The problem> Copy the following rows exactly as they appear.

Entries supplied>
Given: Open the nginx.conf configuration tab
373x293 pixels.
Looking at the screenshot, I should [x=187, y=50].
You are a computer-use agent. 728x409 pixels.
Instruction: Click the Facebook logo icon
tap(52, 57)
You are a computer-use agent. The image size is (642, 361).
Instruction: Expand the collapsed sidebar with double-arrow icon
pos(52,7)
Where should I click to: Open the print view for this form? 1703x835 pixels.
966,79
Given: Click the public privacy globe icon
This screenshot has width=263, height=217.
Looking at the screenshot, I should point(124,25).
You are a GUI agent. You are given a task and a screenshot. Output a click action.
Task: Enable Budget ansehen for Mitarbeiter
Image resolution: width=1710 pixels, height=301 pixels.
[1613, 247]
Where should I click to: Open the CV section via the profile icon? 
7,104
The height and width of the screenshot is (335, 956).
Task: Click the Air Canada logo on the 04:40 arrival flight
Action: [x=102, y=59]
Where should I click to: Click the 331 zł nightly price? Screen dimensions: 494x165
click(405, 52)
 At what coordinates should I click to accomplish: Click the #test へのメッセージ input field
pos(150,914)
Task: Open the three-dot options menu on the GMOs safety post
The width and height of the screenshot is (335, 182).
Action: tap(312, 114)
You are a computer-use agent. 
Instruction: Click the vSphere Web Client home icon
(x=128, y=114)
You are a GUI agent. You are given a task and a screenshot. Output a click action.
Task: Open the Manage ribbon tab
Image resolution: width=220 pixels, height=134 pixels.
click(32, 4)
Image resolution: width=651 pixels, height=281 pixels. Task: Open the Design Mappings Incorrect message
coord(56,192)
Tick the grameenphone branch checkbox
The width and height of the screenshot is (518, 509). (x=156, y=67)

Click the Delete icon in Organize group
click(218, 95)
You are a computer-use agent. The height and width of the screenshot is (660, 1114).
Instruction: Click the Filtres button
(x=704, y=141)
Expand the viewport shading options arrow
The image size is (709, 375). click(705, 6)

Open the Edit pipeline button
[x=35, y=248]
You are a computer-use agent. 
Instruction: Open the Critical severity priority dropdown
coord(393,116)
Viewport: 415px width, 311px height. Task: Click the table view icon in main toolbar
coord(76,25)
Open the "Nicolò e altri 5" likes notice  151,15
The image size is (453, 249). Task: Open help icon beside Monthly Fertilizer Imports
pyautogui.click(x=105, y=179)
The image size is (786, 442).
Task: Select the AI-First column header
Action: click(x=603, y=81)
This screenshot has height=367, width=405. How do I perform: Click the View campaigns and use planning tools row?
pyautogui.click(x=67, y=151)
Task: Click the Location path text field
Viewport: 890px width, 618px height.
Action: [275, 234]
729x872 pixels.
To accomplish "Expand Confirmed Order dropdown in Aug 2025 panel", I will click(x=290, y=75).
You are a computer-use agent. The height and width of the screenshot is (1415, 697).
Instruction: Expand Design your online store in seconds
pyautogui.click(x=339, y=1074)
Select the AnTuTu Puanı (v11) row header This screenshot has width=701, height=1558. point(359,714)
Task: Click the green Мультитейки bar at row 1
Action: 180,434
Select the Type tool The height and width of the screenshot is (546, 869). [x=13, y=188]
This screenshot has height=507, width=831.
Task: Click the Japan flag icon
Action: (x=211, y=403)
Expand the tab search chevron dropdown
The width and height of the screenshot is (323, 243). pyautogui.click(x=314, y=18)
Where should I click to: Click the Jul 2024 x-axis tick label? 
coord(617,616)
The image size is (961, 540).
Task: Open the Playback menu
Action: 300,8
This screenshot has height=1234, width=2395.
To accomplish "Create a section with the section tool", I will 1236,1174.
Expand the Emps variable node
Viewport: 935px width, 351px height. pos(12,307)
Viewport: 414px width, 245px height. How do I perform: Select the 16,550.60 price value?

Response to this exercise>
Given: Open the nginx.conf configuration tab
373x293 pixels.
Looking at the screenshot, I should [x=187, y=50].
You are a computer-use agent. 728x409 pixels.
Instruction: Click the Facebook logo icon
tap(52, 57)
You are a computer-use agent. The image size is (642, 361).
Instruction: Expand the collapsed sidebar with double-arrow icon
pos(52,7)
Where should I click to: Open the print view for this form? 1703x835 pixels.
966,79
Given: Click the public privacy globe icon
This screenshot has width=263, height=217.
Looking at the screenshot, I should point(124,25).
You are a GUI agent. You are given a task and a screenshot. Output a click action.
Task: Enable Budget ansehen for Mitarbeiter
Image resolution: width=1710 pixels, height=301 pixels.
[1613, 247]
Where should I click to: Open the CV section via the profile icon? 
7,104
The height and width of the screenshot is (335, 956).
Task: Click the Air Canada logo on the 04:40 arrival flight
Action: [x=102, y=59]
Where should I click to: Click the 331 zł nightly price? Screen dimensions: 494x165
click(405, 52)
 At what coordinates should I click to accomplish: Click the #test へのメッセージ input field
pos(150,914)
Task: Open the three-dot options menu on the GMOs safety post
The width and height of the screenshot is (335, 182).
Action: tap(312, 114)
You are a computer-use agent. 
Instruction: Click the vSphere Web Client home icon
(x=128, y=114)
You are a GUI agent. You are given a task and a screenshot. Output a click action.
Task: Open the Manage ribbon tab
Image resolution: width=220 pixels, height=134 pixels.
click(32, 4)
Image resolution: width=651 pixels, height=281 pixels. Task: Open the Design Mappings Incorrect message
coord(56,192)
Tick the grameenphone branch checkbox
The width and height of the screenshot is (518, 509). (x=156, y=67)

Click the Delete icon in Organize group
click(218, 95)
You are a computer-use agent. The height and width of the screenshot is (660, 1114).
Instruction: Click the Filtres button
(x=704, y=141)
Expand the viewport shading options arrow
The image size is (709, 375). click(705, 6)

Open the Edit pipeline button
[x=35, y=248]
You are a computer-use agent. 
Instruction: Open the Critical severity priority dropdown
coord(393,116)
Viewport: 415px width, 311px height. Task: Click the table view icon in main toolbar
coord(76,25)
Open the "Nicolò e altri 5" likes notice  151,15
The image size is (453, 249). Task: Open help icon beside Monthly Fertilizer Imports
pyautogui.click(x=105, y=179)
The image size is (786, 442).
Task: Select the AI-First column header
Action: click(x=603, y=81)
This screenshot has height=367, width=405. How do I perform: Click the View campaigns and use planning tools row?
pyautogui.click(x=67, y=151)
Task: Click the Location path text field
Viewport: 890px width, 618px height.
Action: [275, 234]
729x872 pixels.
To accomplish "Expand Confirmed Order dropdown in Aug 2025 panel", I will click(x=290, y=75).
You are a computer-use agent. The height and width of the screenshot is (1415, 697).
Instruction: Expand Design your online store in seconds
pyautogui.click(x=339, y=1074)
Select the AnTuTu Puanı (v11) row header This screenshot has width=701, height=1558. point(359,714)
Task: Click the green Мультитейки bar at row 1
Action: 180,434
Select the Type tool The height and width of the screenshot is (546, 869). [x=13, y=188]
This screenshot has height=507, width=831.
Task: Click the Japan flag icon
Action: (x=211, y=403)
Expand the tab search chevron dropdown
The width and height of the screenshot is (323, 243). pyautogui.click(x=314, y=18)
Where should I click to: Click the Jul 2024 x-axis tick label? 
coord(617,616)
The image size is (961, 540).
Task: Open the Playback menu
Action: 300,8
This screenshot has height=1234, width=2395.
To accomplish "Create a section with the section tool", I will 1236,1174.
Expand the Emps variable node
Viewport: 935px width, 351px height. pos(12,307)
Viewport: 414px width, 245px height. How do I perform: Select the 16,550.60 price value?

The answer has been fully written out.